El culebrón por Abertis comenzó hace casi un año: el 18 abril de 2017 se informó de la «negociación» entre la italiana Atlantia y la multinacional con sede en Barcelona (que se trasladó a Madrid en octubre, con ocasión de la crisis independentista). En esos 11 meses ACS, a través de su filial alemana Hochtief, tuvo tiempo de presentar una contraopa a la oferta pública de adquisición (OPA) de la sociedad transalpina; el Gobierno, a través de los ministerios de Fomento y Energía, también se inmiscuyó en la operación dando su autorización; igualmente intervino la Comisión Europea, y finalmente la Comisión Nacional del Mercado de Valores (CNMV) ha dado su visto bueno a ambas compañías para la opa: ayer la CNMV facultó a Florentino Pérez a presentar su oferta.

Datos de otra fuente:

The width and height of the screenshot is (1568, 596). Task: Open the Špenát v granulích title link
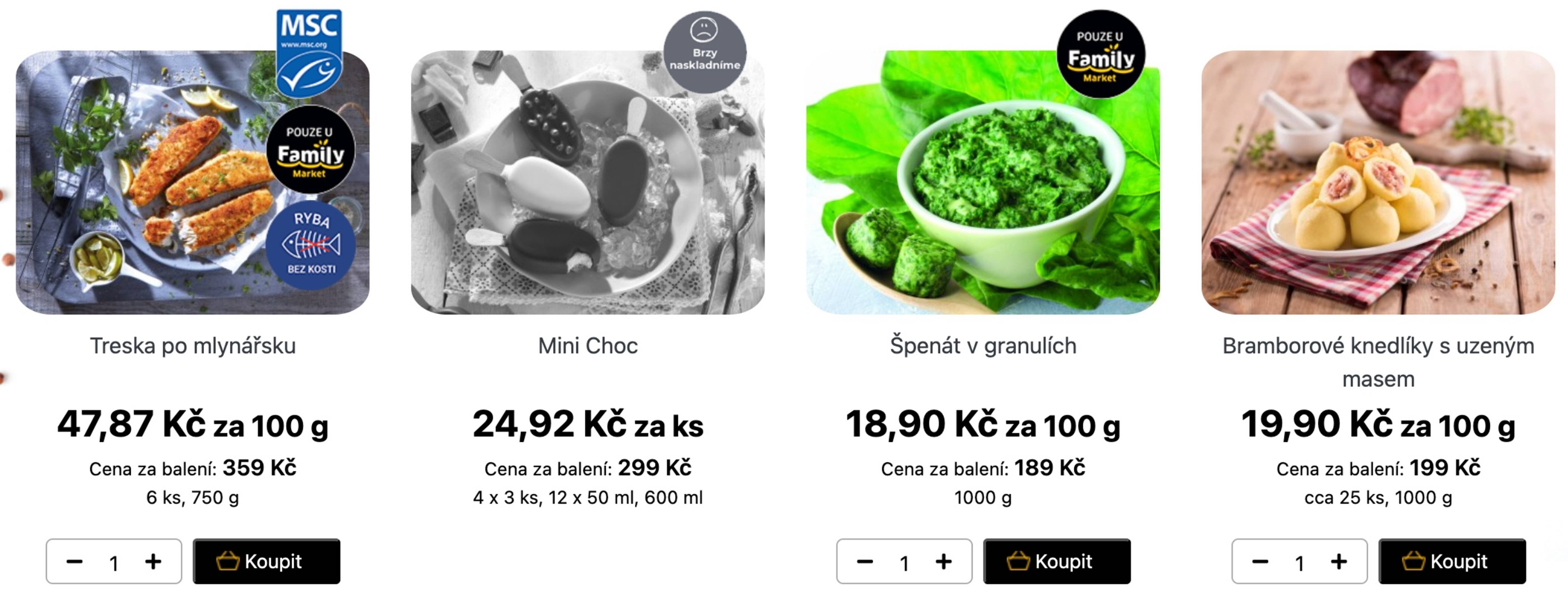point(983,346)
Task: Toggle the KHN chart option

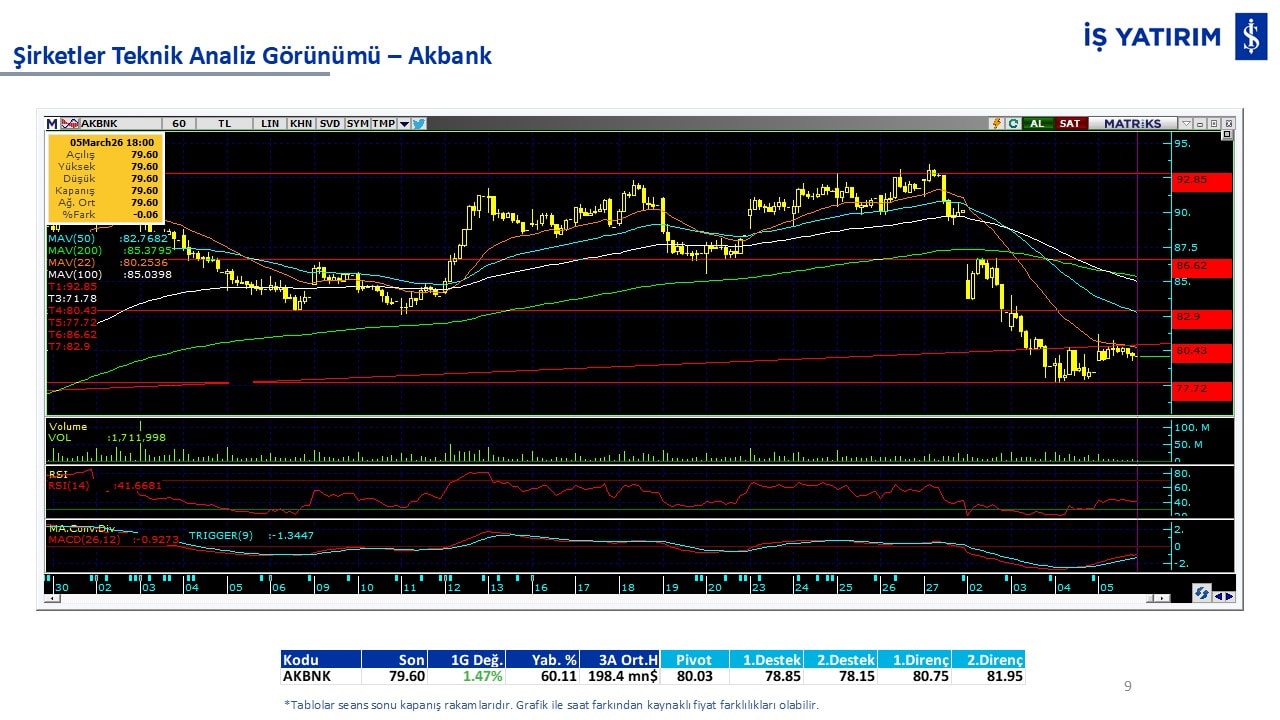Action: [x=300, y=124]
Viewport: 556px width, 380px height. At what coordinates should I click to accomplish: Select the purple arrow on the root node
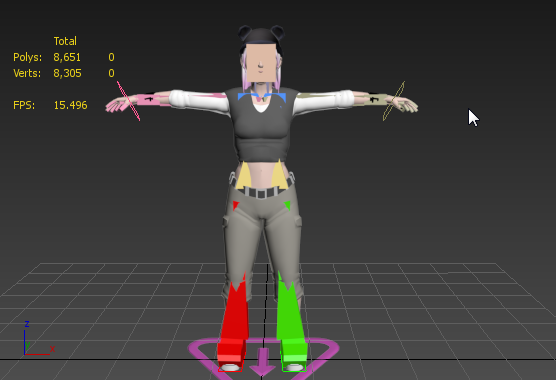tap(262, 361)
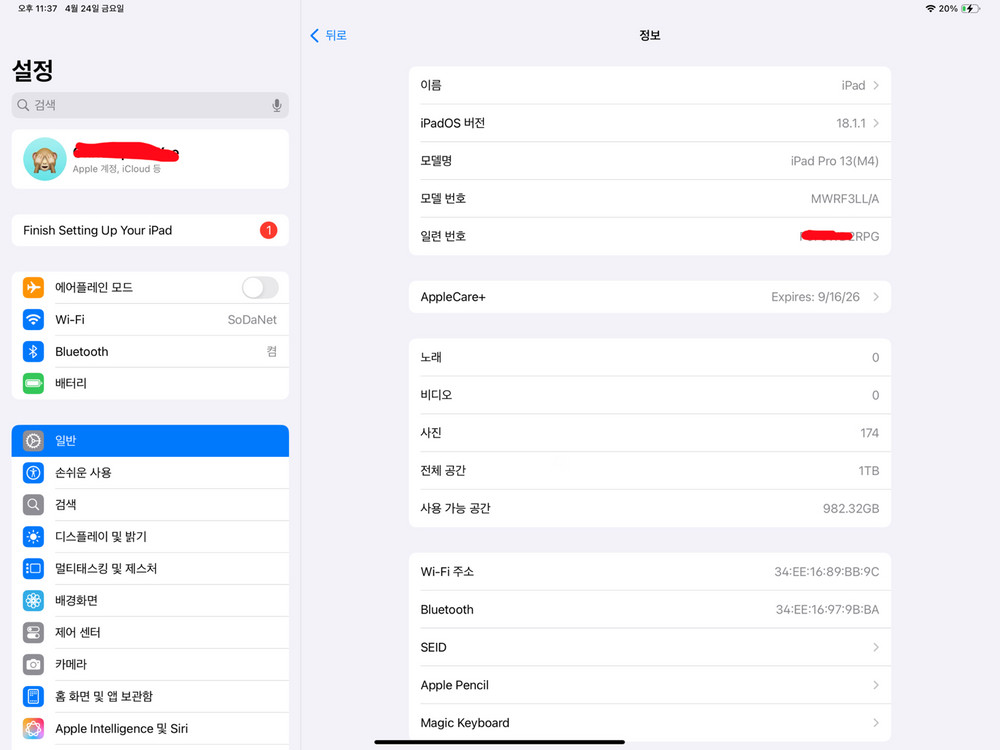Select the Wi-Fi settings icon
Image resolution: width=1000 pixels, height=750 pixels.
33,319
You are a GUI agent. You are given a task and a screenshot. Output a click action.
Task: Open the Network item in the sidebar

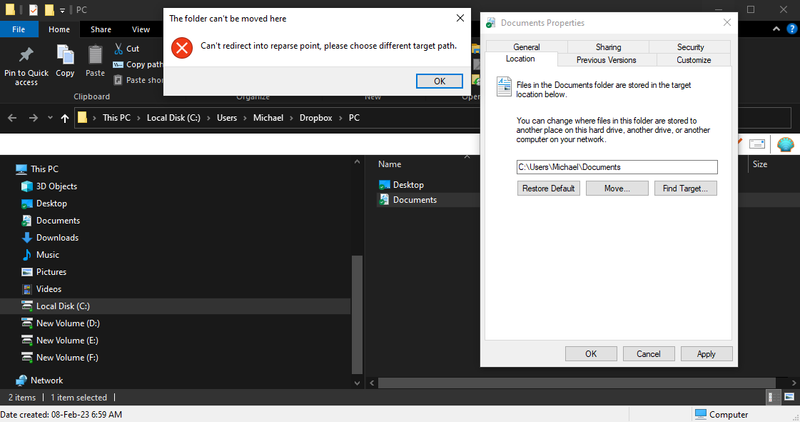[x=46, y=380]
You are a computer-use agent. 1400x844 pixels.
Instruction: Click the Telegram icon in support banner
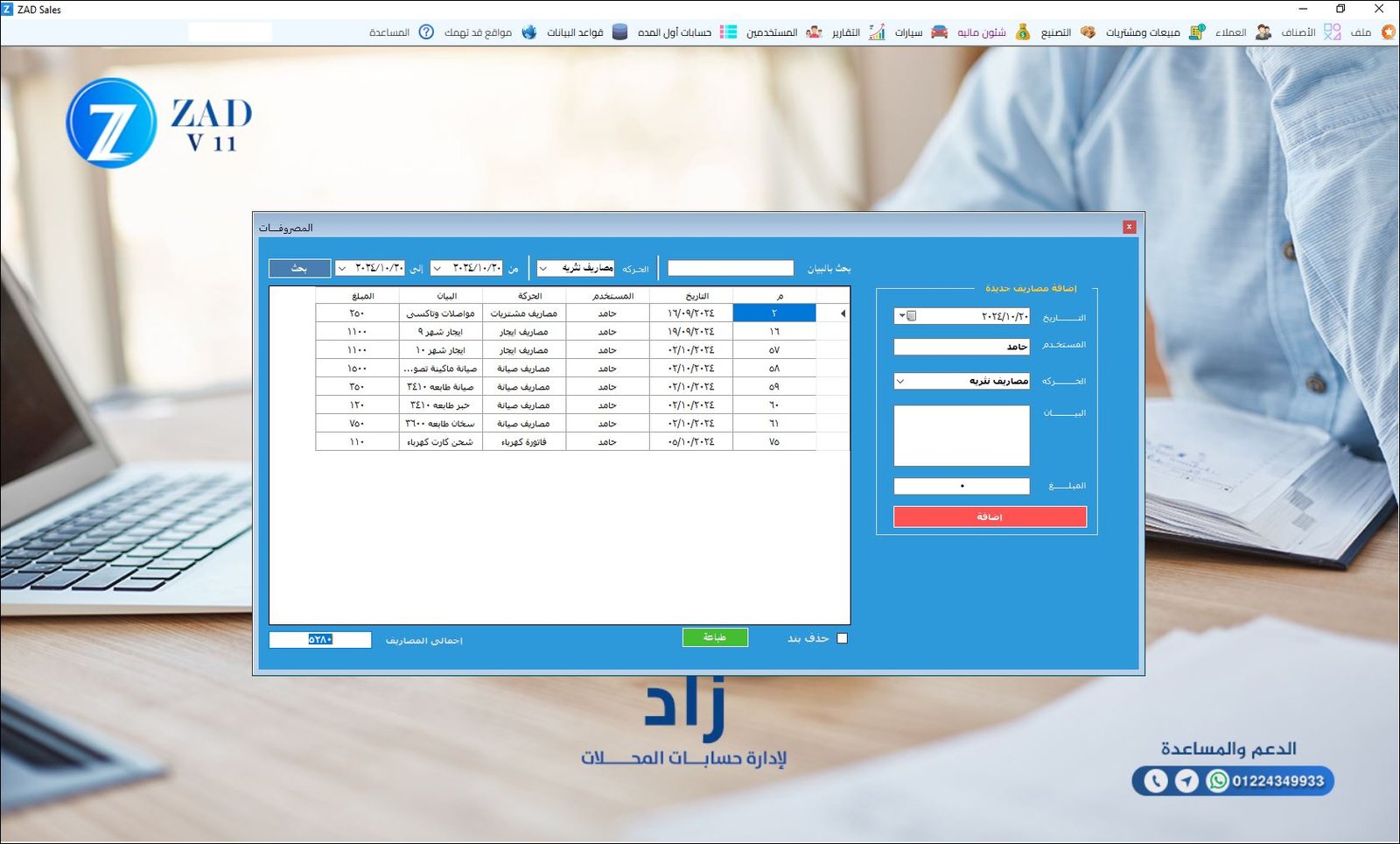point(1186,780)
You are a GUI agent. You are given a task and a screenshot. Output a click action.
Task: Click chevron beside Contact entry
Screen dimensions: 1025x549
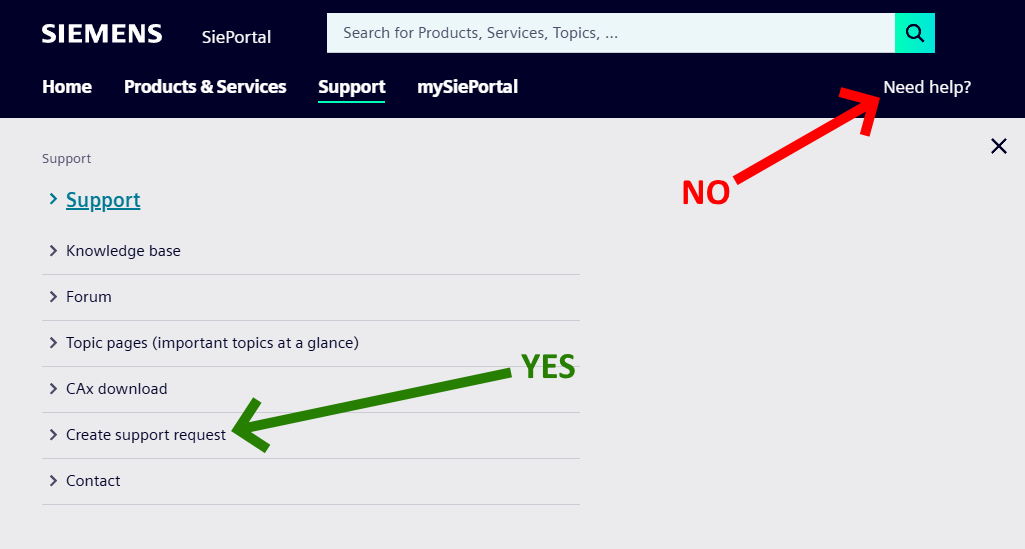click(53, 481)
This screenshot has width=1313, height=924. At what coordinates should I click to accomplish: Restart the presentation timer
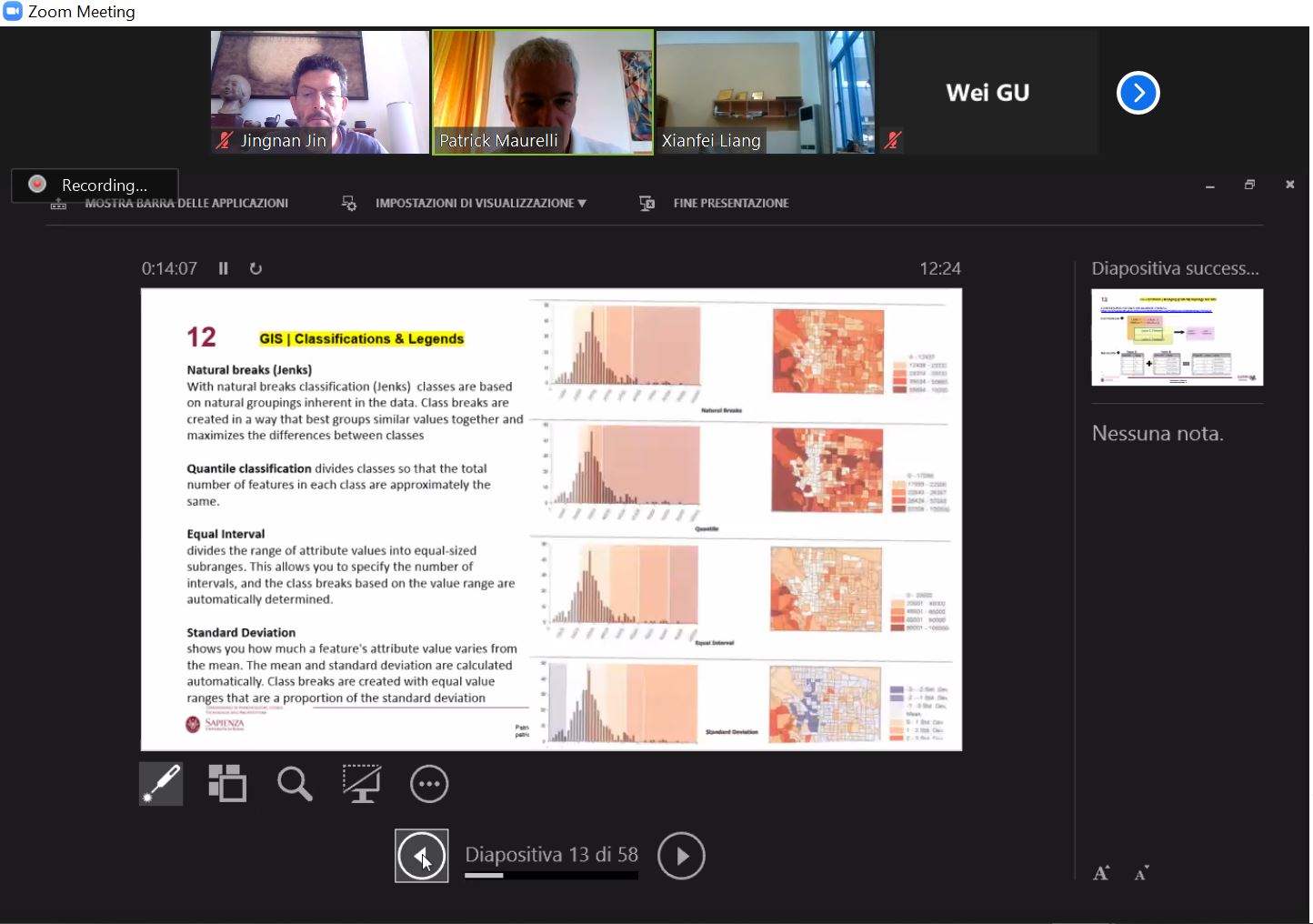click(x=256, y=269)
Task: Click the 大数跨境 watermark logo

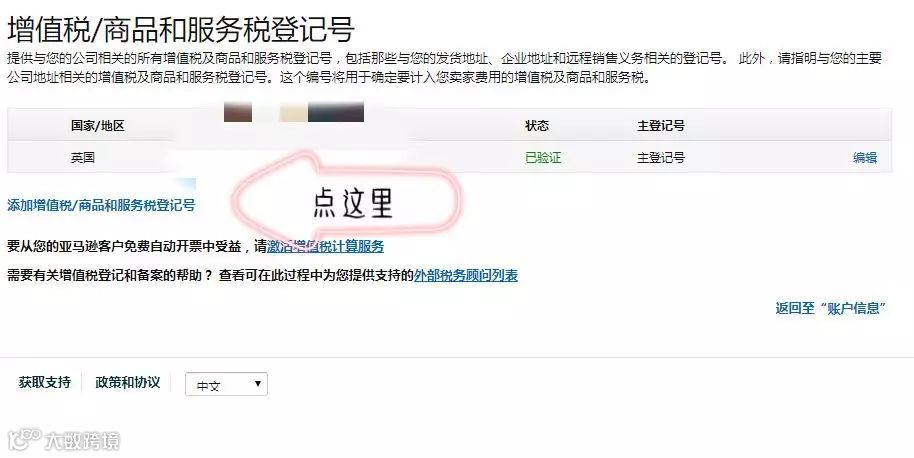Action: coord(64,440)
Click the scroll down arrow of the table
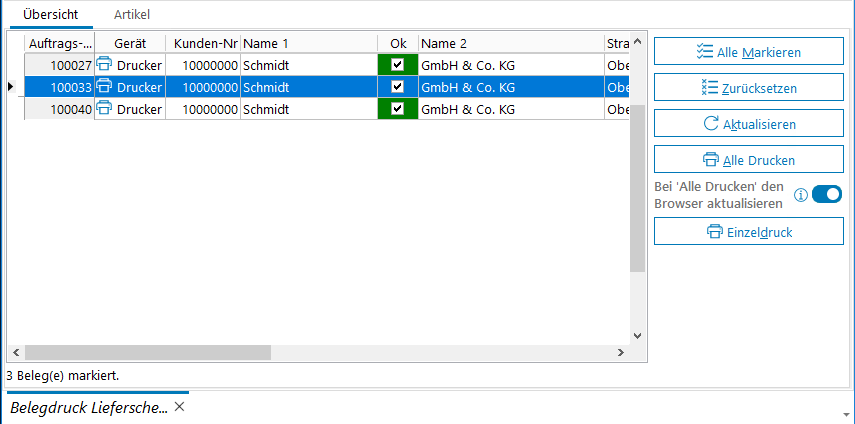Image resolution: width=855 pixels, height=424 pixels. [x=637, y=336]
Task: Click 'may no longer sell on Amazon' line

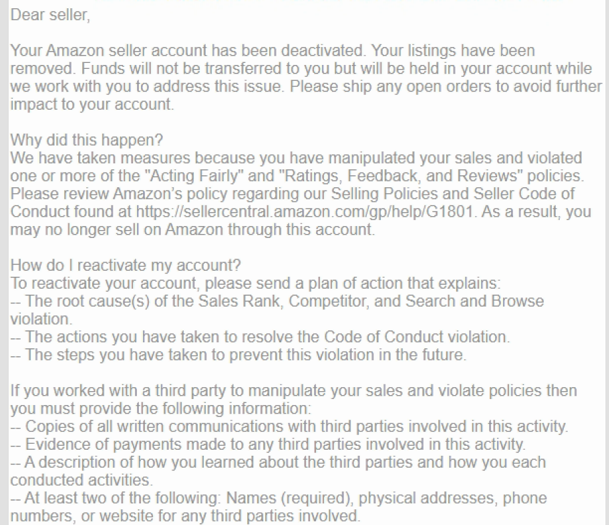Action: click(x=192, y=230)
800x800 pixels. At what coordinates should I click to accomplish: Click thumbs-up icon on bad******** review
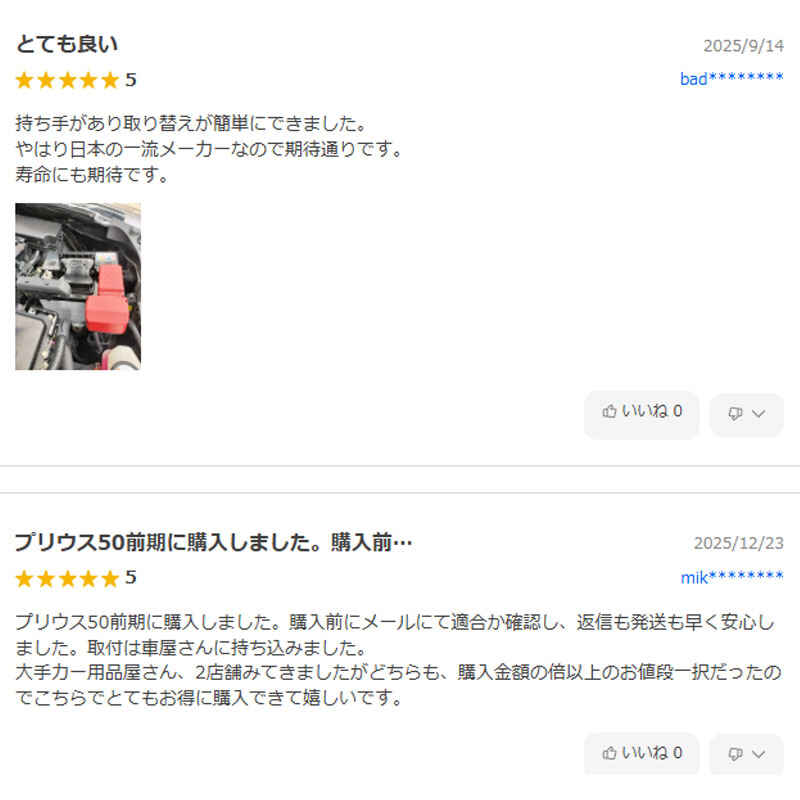point(609,411)
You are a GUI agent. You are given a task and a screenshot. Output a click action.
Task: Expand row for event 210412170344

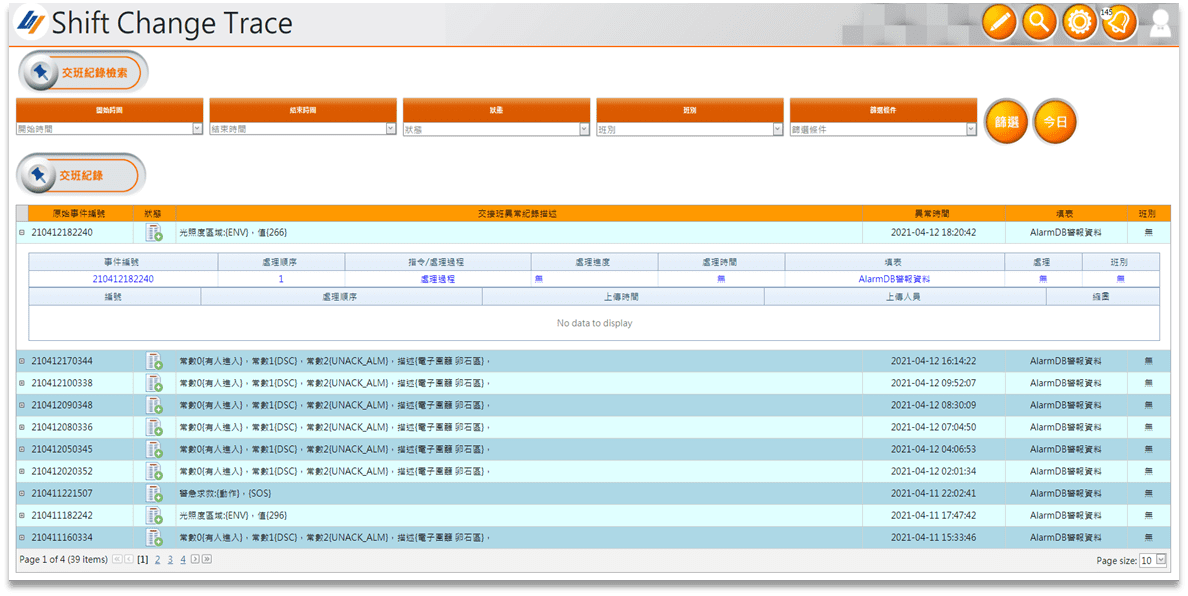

Pero los 1.800 trabajadores de Abertis tienen otra visión del asunto, más allá del desatado valor bursátil alcanzado por la firma por la guerra de ofertas entre ACS y Atlantia. Este martes hay prevista una concentración ante la Junta General de Accionistas en Madrid. «Llevamos 18 meses sin ningún acuerdo», remachan fuentes del comité de empresa, compuesto por CCOO, UGT y USO. «Y uno de los elementos que la dirección utiliza para desechar la parte social de la negociación colectiva es que estamos en plena opa. Ya nos hemos hartado».

Entre 2019 y 2021 caducan el 75% de las concesiones de la multinacional

La preocupación de los sindicatos radica principalmente en el negocio de las autopistas. Entre 2019 y 2021 caducan las concesiones del 75% de las vías de alta capacidad de peaje en manos de Abertis, algunas desde los años sesenta del siglo pasado: la AP-6, la AP-7 y la AP-2. Más de mil kilómetros dejarán de estar gestionados por la sociedad, que suponen el 40% del beneficio neto de la multinacional constructora, critican representantes de las centrales.

«Nos parece extraño que se esté pujando tan al alza por una empresa que va a perder su joya de la corona en los próximos años», manifiesta un delegado por teléfono.

«Nos parece extraño que se puje tanto por Abertis si va a perder sus joyas»

Uno de los momentos más tensos con las autopistas de peaje se produjo la pasada noche de Reyes en la AP-6 entre Madrid y Segovia. Una nevada colapsó la carretera y dejó atrapados durante horas a miles de coches. En los últimos cinco años, la filial de Abertis, Iberpistas, redujo un 30% (de 262 a 186) los empleados disponibles en la vía que sufrió un caos circulatorio.

Según portavoces de la empresa, «no se van a hacer comentarios mientras se negocie el convenio colectivo». En verano pasado los sindicatos protestaron porque los directivos con los que debían negociar el convenio se hallaban de vacaciones.

La AP-6, que colapsó en Reyes por las nevadas, perdió un 30% de empleados

Según un comunicado de CCOO, la protesta convocada hoy en la Plaza de Cibeles de 11 a 14 horas pretende denunciar el recorte de más del 30% de la plantilla, así como un «modelo basado en la subcontratación, la flexibilización y el contrato a tiempo parcial involuntario». En los últimos años se habrían dejado de cubrir 800 puestos de trabajo en Abertis, resaltan los sindicatos.